WHAT IS BEING ASKED —
Which of the lines below hold "Share"? Please return each one.

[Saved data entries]
________
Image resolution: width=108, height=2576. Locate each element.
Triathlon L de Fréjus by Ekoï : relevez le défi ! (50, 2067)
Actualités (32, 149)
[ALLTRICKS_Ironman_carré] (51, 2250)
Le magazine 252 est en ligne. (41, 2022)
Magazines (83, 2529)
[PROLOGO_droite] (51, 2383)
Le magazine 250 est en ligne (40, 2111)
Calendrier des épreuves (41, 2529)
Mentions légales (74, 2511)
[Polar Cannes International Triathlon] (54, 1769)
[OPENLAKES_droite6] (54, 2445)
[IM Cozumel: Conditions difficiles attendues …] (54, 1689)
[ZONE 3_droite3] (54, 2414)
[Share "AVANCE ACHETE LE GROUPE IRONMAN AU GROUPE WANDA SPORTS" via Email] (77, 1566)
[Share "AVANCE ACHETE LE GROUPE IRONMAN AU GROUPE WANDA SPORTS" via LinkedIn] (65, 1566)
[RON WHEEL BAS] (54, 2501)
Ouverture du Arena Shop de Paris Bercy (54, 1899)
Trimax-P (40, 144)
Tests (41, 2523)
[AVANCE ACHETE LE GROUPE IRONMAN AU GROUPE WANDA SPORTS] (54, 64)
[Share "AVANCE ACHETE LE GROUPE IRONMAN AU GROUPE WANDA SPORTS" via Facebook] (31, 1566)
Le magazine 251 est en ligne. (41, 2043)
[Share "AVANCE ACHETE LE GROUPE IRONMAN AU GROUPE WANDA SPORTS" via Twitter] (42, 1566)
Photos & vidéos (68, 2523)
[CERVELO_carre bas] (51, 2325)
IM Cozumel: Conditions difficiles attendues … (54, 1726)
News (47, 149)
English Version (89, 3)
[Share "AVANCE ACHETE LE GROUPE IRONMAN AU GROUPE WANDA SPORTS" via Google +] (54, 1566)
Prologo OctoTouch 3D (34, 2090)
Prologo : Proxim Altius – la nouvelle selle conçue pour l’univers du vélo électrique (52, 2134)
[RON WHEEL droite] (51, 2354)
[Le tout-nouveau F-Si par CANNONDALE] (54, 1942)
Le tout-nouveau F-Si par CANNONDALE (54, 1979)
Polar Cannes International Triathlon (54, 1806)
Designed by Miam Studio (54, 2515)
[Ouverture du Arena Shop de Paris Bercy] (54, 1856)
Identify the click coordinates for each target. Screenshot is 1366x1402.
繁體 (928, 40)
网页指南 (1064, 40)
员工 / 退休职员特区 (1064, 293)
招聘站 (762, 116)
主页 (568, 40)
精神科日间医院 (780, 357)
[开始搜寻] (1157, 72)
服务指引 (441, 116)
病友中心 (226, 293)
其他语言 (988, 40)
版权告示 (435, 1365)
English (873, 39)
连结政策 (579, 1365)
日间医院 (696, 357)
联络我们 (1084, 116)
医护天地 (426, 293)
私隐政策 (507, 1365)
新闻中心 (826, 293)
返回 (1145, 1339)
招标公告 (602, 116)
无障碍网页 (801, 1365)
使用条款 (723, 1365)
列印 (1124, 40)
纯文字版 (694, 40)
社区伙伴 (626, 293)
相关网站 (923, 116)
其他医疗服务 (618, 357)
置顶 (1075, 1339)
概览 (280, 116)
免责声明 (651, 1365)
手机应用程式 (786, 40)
________
ANSWER BELOW —
[Share "AVANCE ACHETE LE GROUPE IRONMAN AU GROUPE WANDA SPORTS" via Email] (77, 1566)
[Share "AVANCE ACHETE LE GROUPE IRONMAN AU GROUPE WANDA SPORTS" via LinkedIn] (65, 1566)
[Share "AVANCE ACHETE LE GROUPE IRONMAN AU GROUPE WANDA SPORTS" via Facebook] (31, 1566)
[Share "AVANCE ACHETE LE GROUPE IRONMAN AU GROUPE WANDA SPORTS" via Twitter] (42, 1566)
[Share "AVANCE ACHETE LE GROUPE IRONMAN AU GROUPE WANDA SPORTS" via Google +] (54, 1566)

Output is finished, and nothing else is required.